Collected data entries
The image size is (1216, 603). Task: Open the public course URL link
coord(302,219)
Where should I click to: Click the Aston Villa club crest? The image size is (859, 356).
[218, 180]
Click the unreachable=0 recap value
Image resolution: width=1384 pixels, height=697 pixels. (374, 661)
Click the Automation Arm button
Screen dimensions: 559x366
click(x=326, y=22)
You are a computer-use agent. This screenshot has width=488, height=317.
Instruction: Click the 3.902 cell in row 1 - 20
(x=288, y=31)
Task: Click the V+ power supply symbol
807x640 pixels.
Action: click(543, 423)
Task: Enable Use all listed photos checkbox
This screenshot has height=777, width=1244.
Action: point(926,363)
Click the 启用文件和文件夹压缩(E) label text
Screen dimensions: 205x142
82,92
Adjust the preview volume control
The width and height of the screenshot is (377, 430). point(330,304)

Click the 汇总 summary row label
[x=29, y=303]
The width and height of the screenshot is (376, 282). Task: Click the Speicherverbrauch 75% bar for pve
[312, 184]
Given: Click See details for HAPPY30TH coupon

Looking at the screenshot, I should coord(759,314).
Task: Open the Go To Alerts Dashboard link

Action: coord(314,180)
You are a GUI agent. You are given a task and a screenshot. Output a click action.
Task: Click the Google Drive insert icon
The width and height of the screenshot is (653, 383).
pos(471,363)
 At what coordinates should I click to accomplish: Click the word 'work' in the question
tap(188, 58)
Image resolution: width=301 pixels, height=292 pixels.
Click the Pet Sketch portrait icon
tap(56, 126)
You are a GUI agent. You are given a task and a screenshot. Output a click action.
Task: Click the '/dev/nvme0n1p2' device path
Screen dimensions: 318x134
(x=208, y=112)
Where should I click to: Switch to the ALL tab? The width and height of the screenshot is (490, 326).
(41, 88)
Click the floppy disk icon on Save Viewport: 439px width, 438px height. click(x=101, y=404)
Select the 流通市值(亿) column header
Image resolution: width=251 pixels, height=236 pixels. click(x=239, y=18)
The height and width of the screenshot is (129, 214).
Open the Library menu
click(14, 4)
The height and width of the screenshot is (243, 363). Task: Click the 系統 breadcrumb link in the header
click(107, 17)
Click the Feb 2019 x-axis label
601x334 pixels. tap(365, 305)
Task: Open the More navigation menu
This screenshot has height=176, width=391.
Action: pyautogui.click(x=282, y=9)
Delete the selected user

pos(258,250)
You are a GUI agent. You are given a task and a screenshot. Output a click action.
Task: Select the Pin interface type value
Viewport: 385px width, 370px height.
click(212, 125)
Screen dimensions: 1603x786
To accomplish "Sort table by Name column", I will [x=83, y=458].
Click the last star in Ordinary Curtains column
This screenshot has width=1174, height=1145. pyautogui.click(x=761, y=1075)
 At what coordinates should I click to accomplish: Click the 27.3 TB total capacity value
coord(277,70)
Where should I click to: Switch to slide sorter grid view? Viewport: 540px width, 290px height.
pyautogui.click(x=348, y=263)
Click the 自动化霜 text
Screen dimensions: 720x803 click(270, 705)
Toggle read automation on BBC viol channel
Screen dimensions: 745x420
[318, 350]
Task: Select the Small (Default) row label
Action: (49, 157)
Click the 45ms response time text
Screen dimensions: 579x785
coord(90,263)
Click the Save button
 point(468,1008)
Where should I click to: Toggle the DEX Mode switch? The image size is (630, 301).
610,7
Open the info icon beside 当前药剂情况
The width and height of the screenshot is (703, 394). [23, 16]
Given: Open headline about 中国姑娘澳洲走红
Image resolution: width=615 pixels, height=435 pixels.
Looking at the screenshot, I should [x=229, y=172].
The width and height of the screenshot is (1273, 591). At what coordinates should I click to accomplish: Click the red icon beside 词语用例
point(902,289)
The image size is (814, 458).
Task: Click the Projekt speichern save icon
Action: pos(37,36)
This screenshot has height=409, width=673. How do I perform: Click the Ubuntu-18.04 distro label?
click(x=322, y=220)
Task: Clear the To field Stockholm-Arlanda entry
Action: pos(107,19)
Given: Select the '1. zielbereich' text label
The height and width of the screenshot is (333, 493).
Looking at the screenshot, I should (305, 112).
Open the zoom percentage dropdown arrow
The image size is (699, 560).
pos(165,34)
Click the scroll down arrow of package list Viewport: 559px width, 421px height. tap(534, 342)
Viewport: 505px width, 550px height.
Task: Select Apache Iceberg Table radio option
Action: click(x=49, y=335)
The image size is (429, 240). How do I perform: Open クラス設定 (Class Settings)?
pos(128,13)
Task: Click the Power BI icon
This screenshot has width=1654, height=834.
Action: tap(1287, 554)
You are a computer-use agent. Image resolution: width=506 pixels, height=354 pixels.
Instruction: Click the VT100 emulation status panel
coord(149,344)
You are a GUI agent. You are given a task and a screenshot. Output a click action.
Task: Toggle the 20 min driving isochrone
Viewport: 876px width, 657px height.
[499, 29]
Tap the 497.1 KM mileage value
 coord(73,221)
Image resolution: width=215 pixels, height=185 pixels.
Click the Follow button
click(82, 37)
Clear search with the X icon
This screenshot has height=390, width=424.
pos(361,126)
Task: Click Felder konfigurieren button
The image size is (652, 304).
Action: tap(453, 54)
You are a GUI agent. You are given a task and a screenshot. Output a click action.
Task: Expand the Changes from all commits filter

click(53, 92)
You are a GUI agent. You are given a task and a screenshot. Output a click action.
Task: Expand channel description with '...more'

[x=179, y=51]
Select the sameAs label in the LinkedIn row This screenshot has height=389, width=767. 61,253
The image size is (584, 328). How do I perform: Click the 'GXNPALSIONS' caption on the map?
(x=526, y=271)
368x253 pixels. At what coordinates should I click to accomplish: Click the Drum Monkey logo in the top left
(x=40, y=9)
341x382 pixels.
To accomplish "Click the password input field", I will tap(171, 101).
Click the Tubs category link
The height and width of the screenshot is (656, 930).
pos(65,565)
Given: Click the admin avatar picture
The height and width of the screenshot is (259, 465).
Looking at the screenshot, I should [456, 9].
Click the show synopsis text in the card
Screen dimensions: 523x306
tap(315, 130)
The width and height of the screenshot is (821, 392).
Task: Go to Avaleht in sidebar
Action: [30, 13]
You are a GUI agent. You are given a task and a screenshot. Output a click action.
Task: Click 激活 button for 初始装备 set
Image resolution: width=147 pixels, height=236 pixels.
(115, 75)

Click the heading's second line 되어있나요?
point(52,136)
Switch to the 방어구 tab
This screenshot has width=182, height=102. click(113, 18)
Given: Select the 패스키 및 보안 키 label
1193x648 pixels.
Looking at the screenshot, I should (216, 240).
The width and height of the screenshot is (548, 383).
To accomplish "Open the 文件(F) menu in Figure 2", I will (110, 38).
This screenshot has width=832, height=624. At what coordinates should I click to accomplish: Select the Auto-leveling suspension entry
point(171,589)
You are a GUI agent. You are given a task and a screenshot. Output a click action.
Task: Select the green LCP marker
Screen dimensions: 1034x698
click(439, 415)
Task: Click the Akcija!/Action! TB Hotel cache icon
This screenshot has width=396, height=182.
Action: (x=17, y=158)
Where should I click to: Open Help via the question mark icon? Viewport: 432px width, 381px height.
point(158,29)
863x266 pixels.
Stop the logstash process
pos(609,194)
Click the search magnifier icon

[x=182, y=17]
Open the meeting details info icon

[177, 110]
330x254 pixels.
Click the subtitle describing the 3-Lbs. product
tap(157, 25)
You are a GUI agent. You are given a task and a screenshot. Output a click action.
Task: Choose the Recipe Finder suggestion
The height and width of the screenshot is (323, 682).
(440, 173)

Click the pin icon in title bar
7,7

▶ **Problem to work on**
Type out the entries once more, precisely.

▶ **Solution to the problem**
The image size is (1216, 603). Task: Open the public course URL link
coord(302,219)
Where should I click to: Click the Aston Villa club crest? The image size is (859, 356).
[218, 180]
Click the unreachable=0 recap value
Image resolution: width=1384 pixels, height=697 pixels. (374, 661)
Click the Automation Arm button
Screen dimensions: 559x366
click(x=326, y=22)
You are a computer-use agent. This screenshot has width=488, height=317.
Instruction: Click the 3.902 cell in row 1 - 20
(x=288, y=31)
Task: Click the V+ power supply symbol
807x640 pixels.
Action: click(543, 423)
Task: Enable Use all listed photos checkbox
This screenshot has height=777, width=1244.
Action: point(926,363)
Click the 启用文件和文件夹压缩(E) label text
Screen dimensions: 205x142
82,92
Adjust the preview volume control
The width and height of the screenshot is (377, 430). point(330,304)

Click the 汇总 summary row label
[x=29, y=303]
The width and height of the screenshot is (376, 282). Task: Click the Speicherverbrauch 75% bar for pve
[312, 184]
Given: Click See details for HAPPY30TH coupon

Looking at the screenshot, I should coord(759,314).
Task: Open the Go To Alerts Dashboard link

Action: coord(314,180)
You are a GUI agent. You are given a task and a screenshot. Output a click action.
Task: Click the Google Drive insert icon
The width and height of the screenshot is (653, 383).
pos(471,363)
 At what coordinates should I click to accomplish: Click the word 'work' in the question
tap(188, 58)
Image resolution: width=301 pixels, height=292 pixels.
Click the Pet Sketch portrait icon
tap(56, 126)
You are a GUI agent. You are given a task and a screenshot. Output a click action.
Task: Click the '/dev/nvme0n1p2' device path
Screen dimensions: 318x134
(x=208, y=112)
Where should I click to: Switch to the ALL tab? The width and height of the screenshot is (490, 326).
(41, 88)
Click the floppy disk icon on Save Viewport: 439px width, 438px height. click(x=101, y=404)
Select the 流通市值(亿) column header
Image resolution: width=251 pixels, height=236 pixels. click(x=239, y=18)
The height and width of the screenshot is (129, 214).
Open the Library menu
click(14, 4)
The height and width of the screenshot is (243, 363). Task: Click the 系統 breadcrumb link in the header
click(107, 17)
Click the Feb 2019 x-axis label
601x334 pixels. tap(365, 305)
Task: Open the More navigation menu
This screenshot has height=176, width=391.
Action: pyautogui.click(x=282, y=9)
Delete the selected user

pos(258,250)
You are a GUI agent. You are given a task and a screenshot. Output a click action.
Task: Select the Pin interface type value
Viewport: 385px width, 370px height.
click(212, 125)
Screen dimensions: 1603x786
To accomplish "Sort table by Name column", I will [x=83, y=458].
Click the last star in Ordinary Curtains column
This screenshot has width=1174, height=1145. pyautogui.click(x=761, y=1075)
 At what coordinates should I click to accomplish: Click the 27.3 TB total capacity value
coord(277,70)
Where should I click to: Switch to slide sorter grid view? Viewport: 540px width, 290px height.
pyautogui.click(x=348, y=263)
Click the 自动化霜 text
Screen dimensions: 720x803 click(270, 705)
Toggle read automation on BBC viol channel
Screen dimensions: 745x420
[318, 350]
Task: Select the Small (Default) row label
Action: (49, 157)
Click the 45ms response time text
Screen dimensions: 579x785
coord(90,263)
Click the Save button
 point(468,1008)
Where should I click to: Toggle the DEX Mode switch? The image size is (630, 301).
610,7
Open the info icon beside 当前药剂情况
The width and height of the screenshot is (703, 394). [23, 16]
Given: Open headline about 中国姑娘澳洲走红
Image resolution: width=615 pixels, height=435 pixels.
Looking at the screenshot, I should [x=229, y=172].
The width and height of the screenshot is (1273, 591). At what coordinates should I click to accomplish: Click the red icon beside 词语用例
point(902,289)
The image size is (814, 458).
Task: Click the Projekt speichern save icon
Action: pos(37,36)
This screenshot has height=409, width=673. How do I perform: Click the Ubuntu-18.04 distro label?
click(x=322, y=220)
Task: Clear the To field Stockholm-Arlanda entry
Action: pos(107,19)
Given: Select the '1. zielbereich' text label
The height and width of the screenshot is (333, 493).
Looking at the screenshot, I should (305, 112).
Open the zoom percentage dropdown arrow
The image size is (699, 560).
pos(165,34)
Click the scroll down arrow of package list Viewport: 559px width, 421px height. tap(534, 342)
Viewport: 505px width, 550px height.
Task: Select Apache Iceberg Table radio option
Action: click(x=49, y=335)
The image size is (429, 240). How do I perform: Open クラス設定 (Class Settings)?
pos(128,13)
Task: Click the Power BI icon
This screenshot has width=1654, height=834.
Action: tap(1287, 554)
You are a computer-use agent. Image resolution: width=506 pixels, height=354 pixels.
Instruction: Click the VT100 emulation status panel
coord(149,344)
You are a GUI agent. You are given a task and a screenshot. Output a click action.
Task: Toggle the 20 min driving isochrone
Viewport: 876px width, 657px height.
[499, 29]
Tap the 497.1 KM mileage value
 coord(73,221)
Image resolution: width=215 pixels, height=185 pixels.
Click the Follow button
click(82, 37)
Clear search with the X icon
This screenshot has height=390, width=424.
pos(361,126)
Task: Click Felder konfigurieren button
The image size is (652, 304).
Action: tap(453, 54)
You are a GUI agent. You are given a task and a screenshot. Output a click action.
Task: Expand the Changes from all commits filter

click(53, 92)
You are a GUI agent. You are given a task and a screenshot. Output a click action.
Task: Expand channel description with '...more'

[x=179, y=51]
Select the sameAs label in the LinkedIn row This screenshot has height=389, width=767. 61,253
The image size is (584, 328). How do I perform: Click the 'GXNPALSIONS' caption on the map?
(x=526, y=271)
368x253 pixels. At what coordinates should I click to accomplish: Click the Drum Monkey logo in the top left
(x=40, y=9)
341x382 pixels.
To accomplish "Click the password input field", I will tap(171, 101).
Click the Tubs category link
The height and width of the screenshot is (656, 930).
pos(65,565)
Given: Click the admin avatar picture
The height and width of the screenshot is (259, 465).
Looking at the screenshot, I should [456, 9].
Click the show synopsis text in the card
Screen dimensions: 523x306
tap(315, 130)
The width and height of the screenshot is (821, 392).
Task: Go to Avaleht in sidebar
Action: [30, 13]
You are a GUI agent. You are given a task and a screenshot. Output a click action.
Task: Click 激活 button for 初始装备 set
Image resolution: width=147 pixels, height=236 pixels.
(115, 75)

Click the heading's second line 되어있나요?
point(52,136)
Switch to the 방어구 tab
This screenshot has width=182, height=102. click(113, 18)
Given: Select the 패스키 및 보안 키 label
1193x648 pixels.
Looking at the screenshot, I should (216, 240).
The width and height of the screenshot is (548, 383).
To accomplish "Open the 文件(F) menu in Figure 2", I will (110, 38).
This screenshot has width=832, height=624. At what coordinates should I click to accomplish: Select the Auto-leveling suspension entry
point(171,589)
You are a GUI agent. You are given a task and a screenshot. Output a click action.
Task: Select the green LCP marker
Screen dimensions: 1034x698
click(439, 415)
Task: Click the Akcija!/Action! TB Hotel cache icon
This screenshot has width=396, height=182.
Action: (x=17, y=158)
Where should I click to: Open Help via the question mark icon? Viewport: 432px width, 381px height.
point(158,29)
863x266 pixels.
Stop the logstash process
pos(609,194)
Click the search magnifier icon

[x=182, y=17]
Open the meeting details info icon

[177, 110]
330x254 pixels.
Click the subtitle describing the 3-Lbs. product
tap(157, 25)
You are a GUI agent. You are given a task and a screenshot. Output a click action.
Task: Choose the Recipe Finder suggestion
The height and width of the screenshot is (323, 682).
(440, 173)

Click the pin icon in title bar
7,7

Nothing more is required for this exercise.